> [Cosa si chiede]
A – Nel testo sulla cancel culture, con quale formula latina un'altra lingua imperiale definiva il fenomeno?
B – Riprendi il testo sulla cancel culture e proseguilo dopo l'ultima frase.

La Rete serve a imbrigliare la protesta

Guardando oltre il fenomeno della «cancel culture», si scorge l’insidia dei social media e del Web. Sono spazi in cui far sfogare le masse e svuotare le piazze: qualcuno ogni tanto viene sospeso (e poi riammesso) per illuderlo di essere davvero pericoloso.

(Flavio Cuniberto – laverita.info) – Per abbattere il nemico «in immagine» le vie sono molte: la diffamazione sistematica («character destruction»), il rito voodoo, la cosiddetta cancel culture. È vero che già l’uso della formula inglese è un effetto di quella «cultura della rimozione» che si vorrebbe appunto denunciare: a venire rimossa o neutralizzata, in questo caso, è la lingua (italiana), partendo dal tacito assunto che il fenomeno è anzitutto anglofono e che in inglese si dice meglio. D’altra parte, la cosiddetta cancel culture non fa che rinnovare nel nome e nelle forme quel fenomeno antichissimo che un’altra lingua imperiale, forse più assennata, definiva lapidariamente damnatio memoriae, la cancellazione della memoria nelle sue tracce anche fisiche, materiali.

> [Materiale]
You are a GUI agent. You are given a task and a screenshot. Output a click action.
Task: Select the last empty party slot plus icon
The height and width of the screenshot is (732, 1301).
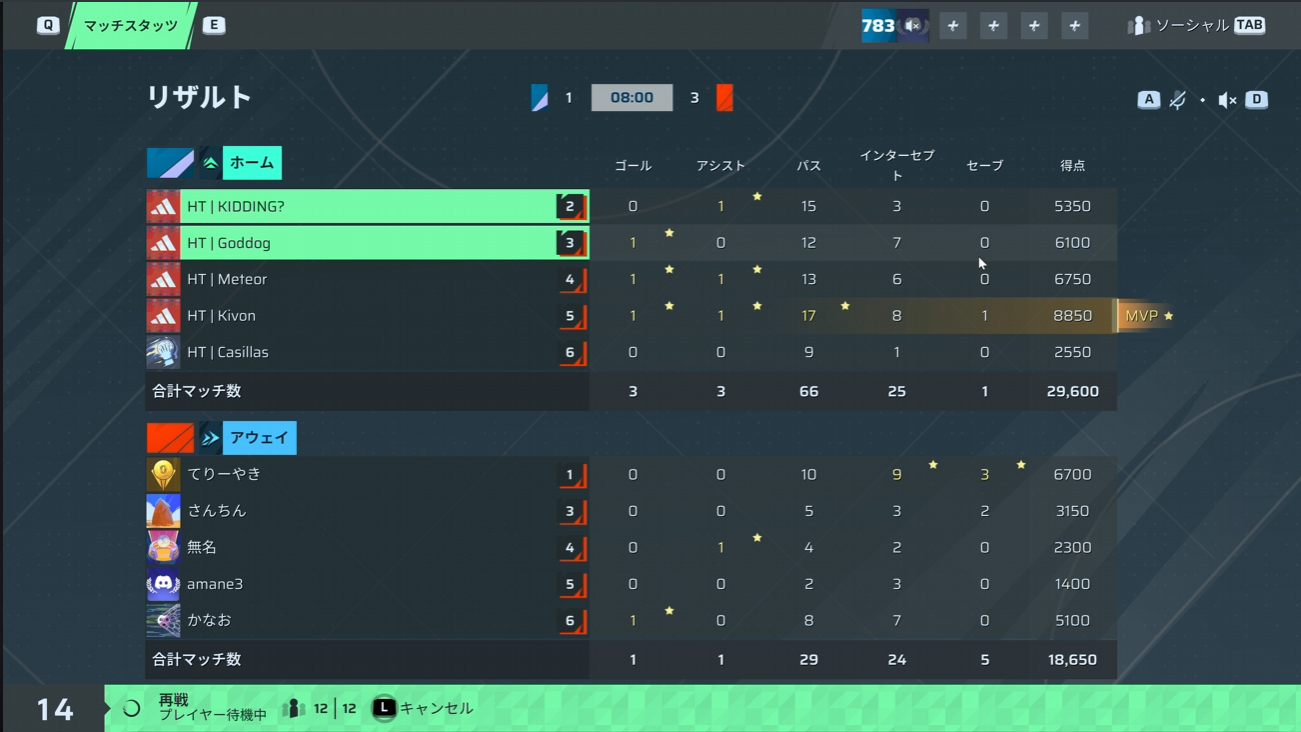point(1074,25)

> [Risposte all'esercizio]
A – Damnatio memoriae.

B –
La Storia è una Tela di Penelope che si tesse e si ritesse cambiando colori e figure. La damnatio memoriae colpiva in genere i «monumenti», o anche solo i nomi dei vecchi regimi politici, esposti appunto alla «condanna collettiva». Se nelle strade e nelle piazze d’Italia ricorrono a migliaia i nomi illustri del Risorgimento, e poi – in tono minore ma con assiduità – i nomi dell’antifascismo militante (da Giacomo Matteotti ai martiri della Resistenza), ci sembra ovvio che nessuna strada, nessuna piazza, sia dedicata a Benito Mussolini o ai gerarchi di regime, «sugli altari» anche monumentali fino a pochi anni prima della catastrofe. Il caso recente di Italo Balbo, nome già illustre e oggi radiato a un velivolo militare, conferma che la vigilanza cancellatrice è sempre attiva.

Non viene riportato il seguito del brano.